16/10/10 13:18:36 INFO SparkContext: Successfully stopped SparkContext
16/10/10 13:18:36 INFO ShutdownHookManager: Shutdown hook called
16/10/10 13:18:36 INFO RemoteActorRefProvider$RemotingTerminator: Remote daemon shut down; proceeding with flushing remote transports.

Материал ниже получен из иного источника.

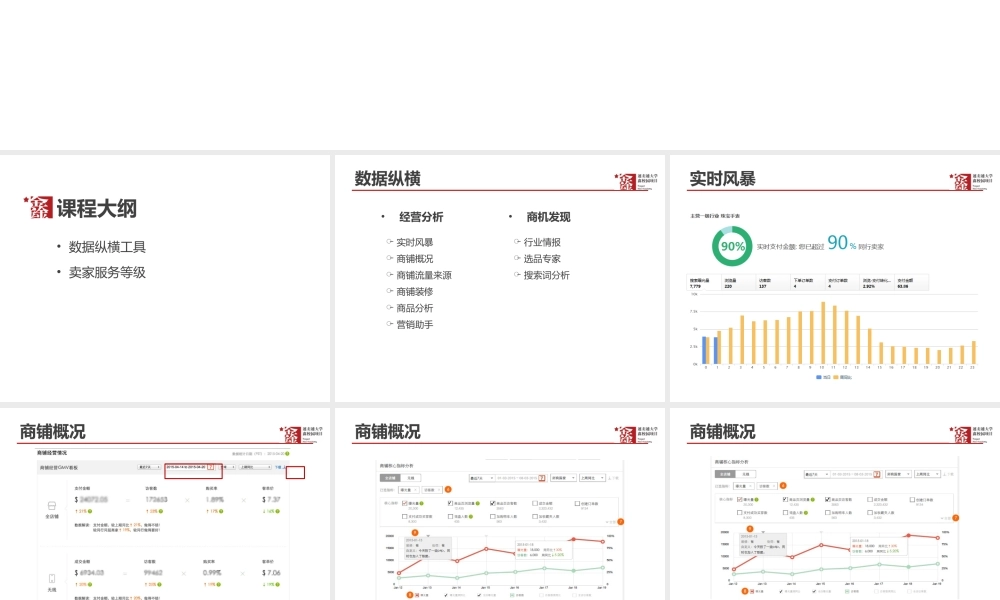
Task: Click the green info icon next to 7.37 客单价
Action: coord(277,511)
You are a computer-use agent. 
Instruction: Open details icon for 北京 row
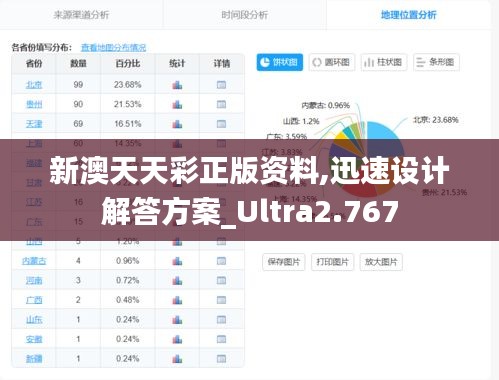coord(221,85)
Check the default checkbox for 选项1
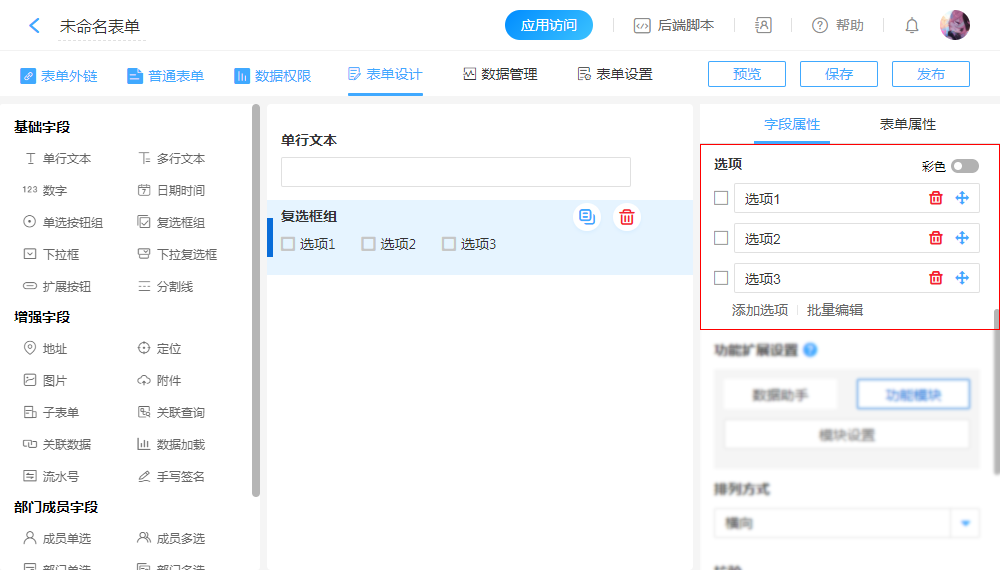 pyautogui.click(x=721, y=198)
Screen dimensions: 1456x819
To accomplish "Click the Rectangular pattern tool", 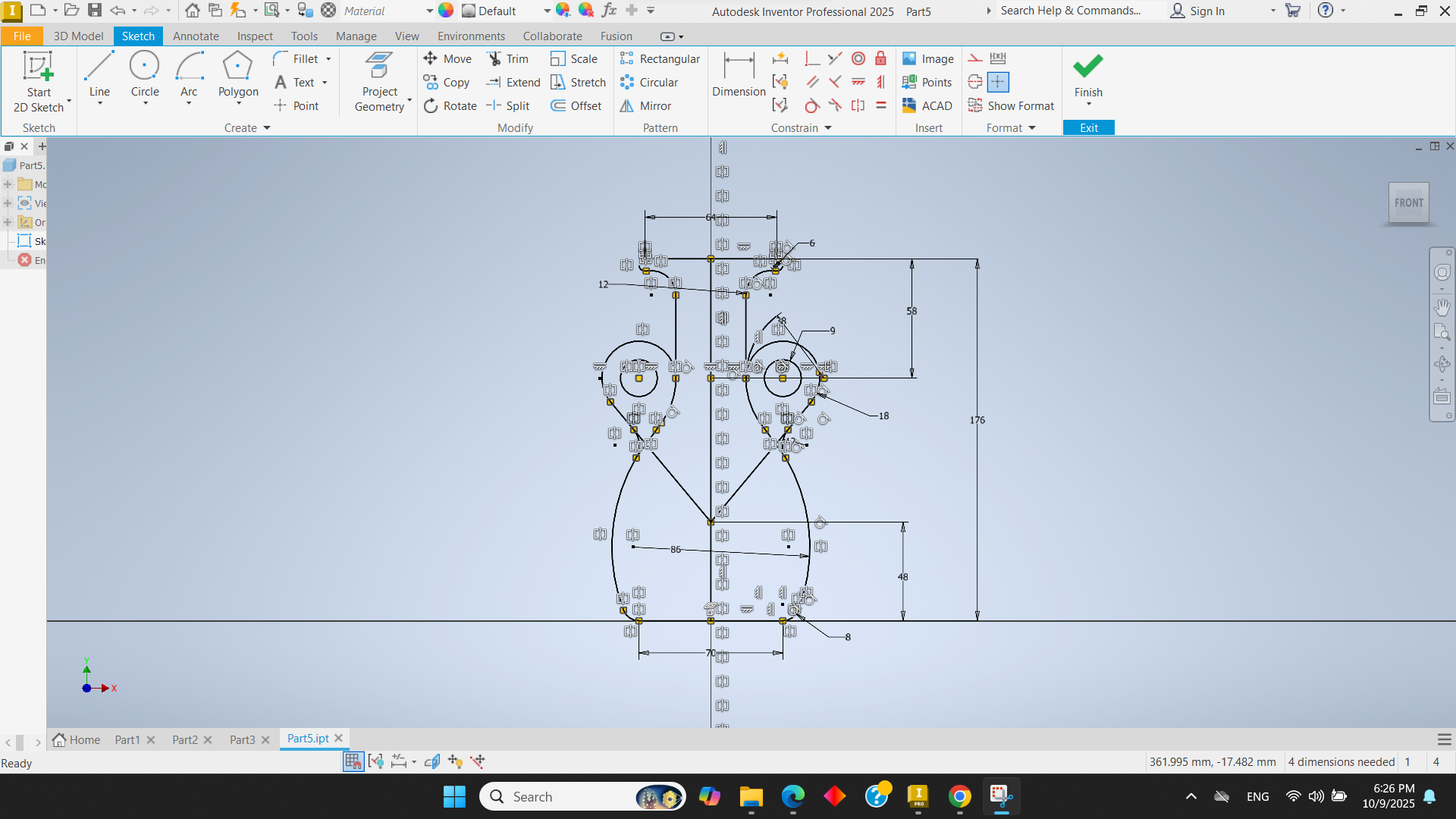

16/10/10 13:18:36 INFO ShutdownHookManager: Deleting directory /mnt3/yarn/usercache/hadoop/appcache/application_1476100925559_0002/spark-eab43d4e-7201-4bcb-8ee7-0e7b546e8fd8
16/10/10 13:18:36 INFO ShutdownHookManager: Deleting directory /mnt/yarn/usercache/hadoop/appcache/application_1476100925559_0002/spark-1d88398f-ecd5-4d94-a42a-a406b3d566af/pyspark-34bec23c-a686-475d-85c9-9e9228b23239
16/10/10 13:18:36 INFO ShutdownHookManager: Deleting directory /mnt/yarn/usercache/hadoop/appcache/application_1476100925559_0002/spark-1d88398f-ecd5-4d94-a42a-a406b3d566af
16/10/10 13:18:36 INFO ShutdownHookManager: Deleting directory /mnt3/yarn/usercache/hadoop/appcache/application_1476100925559_0002/container_1476100925559_0002_01_000001/tmp/spark-96cdee47-e3f3-45f4-8bc7-0df5928ef53c
16/10/10 13:18:36 INFO ShutdownHookManager: Deleting directory /mnt2/yarn/usercache/hadoop/appcache/application_1476100925559_0002/spark-f6821ea1-6f37-4cc6-8bba-049ac0215786
16/10/10 13:18:36 INFO ShutdownHookManager: Deleting directory /mnt1/yarn/usercache/hadoop/appcache/application_1476100925559_0002/spark-1827cae8-8a60-4b29-a4e5-368a8e1856fd
Моя конфигурация кластера выглядит следующим образом:
spark-defaults spark.driver.maxResultSize 8G
spark-defaults spark.driver.memory 8G
spark-defaults spark.executor.memory 4G
Искра Submit команды выглядит следующим образом:
spark-submit --deploy-mode cluster s3://my-bucket/myPython.py
Это убивает меня! Кто-нибудь, пожалуйста, дайте мне какие-либо указания на то, в каком направлении я могу смотреть?